Text passage:
== Segment start ==
However, multiple challenges remain due to the lack of available public funds for housing construction and insufficient capacity of some of the municipalities to implement housing programmes. Moreover, natural disasters created new economic and financial challenges: the earthquake in Albania in November 2019 left 14,000 people or 2 per cent of the Albanian population homeless. Another earthquake struck Albania in January 2020, which brought  damage to both public and private properties  amounting to EUR 844 million. The cost of their reconstruction is estimated at EUR 1.07 billion:  about EUR 800 million is needed to rebuild homes while the remaining amount is for repair of damaged infrastructure, such as schools and health centres.

The COVID-19 pandemic further diminished the budget resources available for affordable housing. According to the Albanian Ministry of Finance and Economy, the first phase of the lockdown will cost the economy EUR 16 million in tax revenues. In this context, there is an urgent need to develop new approaches to financing housing construction in Albania.
== Segment end ==
Check your understanding:
1) Please copy the housing passage beginning at the words "However, multiple challenges" and stopping after "and health centres.", renaming every "earthquake" as "seismic event".
2) According to the housing passage, how many people did the November 2019 earthquake in Albania leave homeless?

[Collected data]
== Segment start ==
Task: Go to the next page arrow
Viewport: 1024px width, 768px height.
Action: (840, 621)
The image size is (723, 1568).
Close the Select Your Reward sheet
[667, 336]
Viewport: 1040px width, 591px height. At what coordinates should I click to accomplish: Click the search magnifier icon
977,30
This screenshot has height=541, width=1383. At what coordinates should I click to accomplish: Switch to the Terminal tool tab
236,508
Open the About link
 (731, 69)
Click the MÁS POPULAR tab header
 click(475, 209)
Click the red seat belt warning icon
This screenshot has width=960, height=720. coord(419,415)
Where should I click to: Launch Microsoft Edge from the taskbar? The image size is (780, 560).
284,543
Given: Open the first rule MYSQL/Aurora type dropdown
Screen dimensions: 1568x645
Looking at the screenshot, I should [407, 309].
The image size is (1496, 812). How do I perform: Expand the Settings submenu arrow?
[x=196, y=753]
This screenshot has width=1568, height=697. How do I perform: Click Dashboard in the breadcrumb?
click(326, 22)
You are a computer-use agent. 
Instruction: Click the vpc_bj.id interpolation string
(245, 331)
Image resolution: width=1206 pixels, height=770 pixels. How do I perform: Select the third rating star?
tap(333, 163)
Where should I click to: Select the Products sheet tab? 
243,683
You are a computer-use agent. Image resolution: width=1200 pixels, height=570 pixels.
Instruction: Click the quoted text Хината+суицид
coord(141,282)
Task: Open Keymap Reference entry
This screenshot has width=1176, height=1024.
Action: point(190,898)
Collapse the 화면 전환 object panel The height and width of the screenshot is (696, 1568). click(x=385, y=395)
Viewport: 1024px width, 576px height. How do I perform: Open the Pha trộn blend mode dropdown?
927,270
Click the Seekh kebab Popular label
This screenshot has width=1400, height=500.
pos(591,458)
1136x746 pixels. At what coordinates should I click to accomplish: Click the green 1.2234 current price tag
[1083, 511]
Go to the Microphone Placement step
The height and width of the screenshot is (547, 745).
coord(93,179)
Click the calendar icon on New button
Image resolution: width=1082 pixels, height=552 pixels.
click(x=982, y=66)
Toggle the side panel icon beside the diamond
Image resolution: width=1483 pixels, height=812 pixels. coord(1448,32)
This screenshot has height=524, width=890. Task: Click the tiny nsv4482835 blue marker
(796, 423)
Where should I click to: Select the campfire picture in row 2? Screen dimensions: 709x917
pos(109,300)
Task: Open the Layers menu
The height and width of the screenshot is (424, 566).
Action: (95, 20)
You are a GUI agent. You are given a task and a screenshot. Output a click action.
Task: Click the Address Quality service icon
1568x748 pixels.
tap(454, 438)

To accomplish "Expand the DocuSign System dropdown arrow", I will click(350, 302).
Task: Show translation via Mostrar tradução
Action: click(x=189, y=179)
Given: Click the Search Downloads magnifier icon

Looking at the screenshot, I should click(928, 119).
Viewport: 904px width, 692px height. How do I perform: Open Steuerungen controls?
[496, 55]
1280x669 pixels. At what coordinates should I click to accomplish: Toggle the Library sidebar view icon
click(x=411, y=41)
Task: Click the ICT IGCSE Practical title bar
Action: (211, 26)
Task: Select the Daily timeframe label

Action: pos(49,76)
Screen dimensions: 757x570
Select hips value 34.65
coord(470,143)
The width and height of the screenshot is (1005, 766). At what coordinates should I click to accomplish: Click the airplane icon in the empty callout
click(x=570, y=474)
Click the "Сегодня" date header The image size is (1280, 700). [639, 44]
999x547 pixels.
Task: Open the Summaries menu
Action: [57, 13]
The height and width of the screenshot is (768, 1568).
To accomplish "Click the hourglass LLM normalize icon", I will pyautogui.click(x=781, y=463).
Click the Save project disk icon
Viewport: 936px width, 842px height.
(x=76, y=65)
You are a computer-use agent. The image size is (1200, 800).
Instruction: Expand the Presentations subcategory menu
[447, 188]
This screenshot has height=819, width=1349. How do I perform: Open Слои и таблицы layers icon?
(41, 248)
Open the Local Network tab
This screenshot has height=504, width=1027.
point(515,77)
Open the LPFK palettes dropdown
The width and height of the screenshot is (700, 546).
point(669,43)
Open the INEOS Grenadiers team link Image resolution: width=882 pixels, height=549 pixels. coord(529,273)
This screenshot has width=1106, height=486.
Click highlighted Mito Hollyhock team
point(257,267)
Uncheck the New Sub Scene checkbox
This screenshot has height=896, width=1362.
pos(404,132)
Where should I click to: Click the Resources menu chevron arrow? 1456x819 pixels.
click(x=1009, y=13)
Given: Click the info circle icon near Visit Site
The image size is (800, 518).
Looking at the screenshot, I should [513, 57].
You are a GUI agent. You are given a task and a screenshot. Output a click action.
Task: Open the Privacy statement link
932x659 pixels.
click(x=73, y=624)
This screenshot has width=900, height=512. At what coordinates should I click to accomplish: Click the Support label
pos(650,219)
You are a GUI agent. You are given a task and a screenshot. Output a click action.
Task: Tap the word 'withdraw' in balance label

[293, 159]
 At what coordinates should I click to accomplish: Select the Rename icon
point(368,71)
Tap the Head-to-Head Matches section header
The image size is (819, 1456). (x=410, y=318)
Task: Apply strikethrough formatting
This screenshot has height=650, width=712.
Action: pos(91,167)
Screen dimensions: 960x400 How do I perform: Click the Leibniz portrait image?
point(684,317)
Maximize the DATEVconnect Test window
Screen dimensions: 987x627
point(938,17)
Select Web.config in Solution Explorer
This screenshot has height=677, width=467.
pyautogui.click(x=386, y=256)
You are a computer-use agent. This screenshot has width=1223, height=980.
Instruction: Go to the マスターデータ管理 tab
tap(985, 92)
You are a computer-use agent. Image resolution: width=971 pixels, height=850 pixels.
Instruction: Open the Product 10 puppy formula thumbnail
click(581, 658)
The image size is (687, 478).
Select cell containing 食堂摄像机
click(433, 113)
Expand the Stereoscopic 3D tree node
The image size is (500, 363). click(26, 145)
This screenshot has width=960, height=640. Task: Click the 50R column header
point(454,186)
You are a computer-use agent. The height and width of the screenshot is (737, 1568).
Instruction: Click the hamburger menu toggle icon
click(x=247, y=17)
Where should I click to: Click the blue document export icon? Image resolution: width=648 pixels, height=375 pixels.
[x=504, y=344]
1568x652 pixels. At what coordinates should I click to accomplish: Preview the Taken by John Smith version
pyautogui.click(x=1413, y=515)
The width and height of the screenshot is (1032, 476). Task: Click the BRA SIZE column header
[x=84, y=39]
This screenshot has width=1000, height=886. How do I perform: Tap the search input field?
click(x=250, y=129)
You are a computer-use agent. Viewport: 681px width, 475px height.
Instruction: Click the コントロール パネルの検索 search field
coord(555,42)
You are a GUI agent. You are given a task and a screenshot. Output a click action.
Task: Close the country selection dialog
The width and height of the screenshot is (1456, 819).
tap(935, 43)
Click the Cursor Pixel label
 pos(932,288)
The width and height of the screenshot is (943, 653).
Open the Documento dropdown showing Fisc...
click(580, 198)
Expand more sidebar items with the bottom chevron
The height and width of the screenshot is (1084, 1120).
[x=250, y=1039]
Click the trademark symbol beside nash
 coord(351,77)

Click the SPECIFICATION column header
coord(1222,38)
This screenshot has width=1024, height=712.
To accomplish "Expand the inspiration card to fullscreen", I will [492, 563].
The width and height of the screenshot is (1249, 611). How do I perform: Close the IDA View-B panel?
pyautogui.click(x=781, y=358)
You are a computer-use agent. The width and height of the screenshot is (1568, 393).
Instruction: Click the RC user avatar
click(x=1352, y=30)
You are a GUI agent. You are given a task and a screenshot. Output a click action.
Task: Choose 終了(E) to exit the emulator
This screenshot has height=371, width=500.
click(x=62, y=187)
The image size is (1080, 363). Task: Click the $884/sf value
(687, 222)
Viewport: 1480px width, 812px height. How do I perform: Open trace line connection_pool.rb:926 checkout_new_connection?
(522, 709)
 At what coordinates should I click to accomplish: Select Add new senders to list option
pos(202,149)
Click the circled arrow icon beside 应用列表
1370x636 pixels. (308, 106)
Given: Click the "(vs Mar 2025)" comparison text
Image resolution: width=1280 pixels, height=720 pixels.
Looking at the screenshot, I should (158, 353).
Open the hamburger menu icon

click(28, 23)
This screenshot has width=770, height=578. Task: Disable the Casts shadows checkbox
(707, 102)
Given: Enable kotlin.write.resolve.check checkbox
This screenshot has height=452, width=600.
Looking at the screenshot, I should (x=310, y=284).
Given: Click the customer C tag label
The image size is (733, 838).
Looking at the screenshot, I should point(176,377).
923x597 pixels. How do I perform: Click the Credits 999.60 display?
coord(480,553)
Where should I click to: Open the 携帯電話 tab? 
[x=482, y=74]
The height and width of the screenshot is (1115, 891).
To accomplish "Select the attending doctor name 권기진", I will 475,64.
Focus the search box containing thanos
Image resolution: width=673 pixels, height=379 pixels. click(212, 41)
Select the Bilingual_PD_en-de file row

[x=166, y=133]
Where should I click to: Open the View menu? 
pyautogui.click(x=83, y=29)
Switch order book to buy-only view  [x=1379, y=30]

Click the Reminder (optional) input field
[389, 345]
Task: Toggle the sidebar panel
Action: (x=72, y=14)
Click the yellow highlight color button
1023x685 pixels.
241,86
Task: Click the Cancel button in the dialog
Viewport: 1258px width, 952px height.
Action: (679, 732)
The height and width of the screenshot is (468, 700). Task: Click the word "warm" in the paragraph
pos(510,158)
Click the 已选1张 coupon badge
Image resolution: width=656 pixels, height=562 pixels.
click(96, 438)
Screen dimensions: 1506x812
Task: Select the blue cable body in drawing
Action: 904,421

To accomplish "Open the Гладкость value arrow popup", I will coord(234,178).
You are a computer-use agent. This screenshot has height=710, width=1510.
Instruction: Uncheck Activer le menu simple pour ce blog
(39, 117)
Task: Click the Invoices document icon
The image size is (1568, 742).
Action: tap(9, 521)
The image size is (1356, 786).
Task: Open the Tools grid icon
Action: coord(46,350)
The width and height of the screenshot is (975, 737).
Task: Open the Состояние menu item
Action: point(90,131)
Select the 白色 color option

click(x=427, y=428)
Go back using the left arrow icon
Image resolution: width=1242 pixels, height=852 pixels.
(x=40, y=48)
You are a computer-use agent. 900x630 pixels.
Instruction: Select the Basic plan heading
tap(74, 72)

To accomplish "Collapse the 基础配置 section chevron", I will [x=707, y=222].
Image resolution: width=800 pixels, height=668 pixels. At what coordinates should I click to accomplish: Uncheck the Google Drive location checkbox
== Segment end ==
Response list:
1)
However, multiple challenges remain due to the lack of available public funds for housing construction and insufficient capacity of some of the municipalities to implement housing programmes. Moreover, natural disasters created new economic and financial challenges: the seismic event in Albania in November 2019 left 14,000 people or 2 per cent of the Albanian population homeless. Another seismic event struck Albania in January 2020, which brought  damage to both public and private properties  amounting to EUR 844 million. The cost of their reconstruction is estimated at EUR 1.07 billion:  about EUR 800 million is needed to rebuild homes while the remaining amount is for repair of damaged infrastructure, such as schools and health centres.

2) 14,000 people, or 2 per cent of the Albanian population.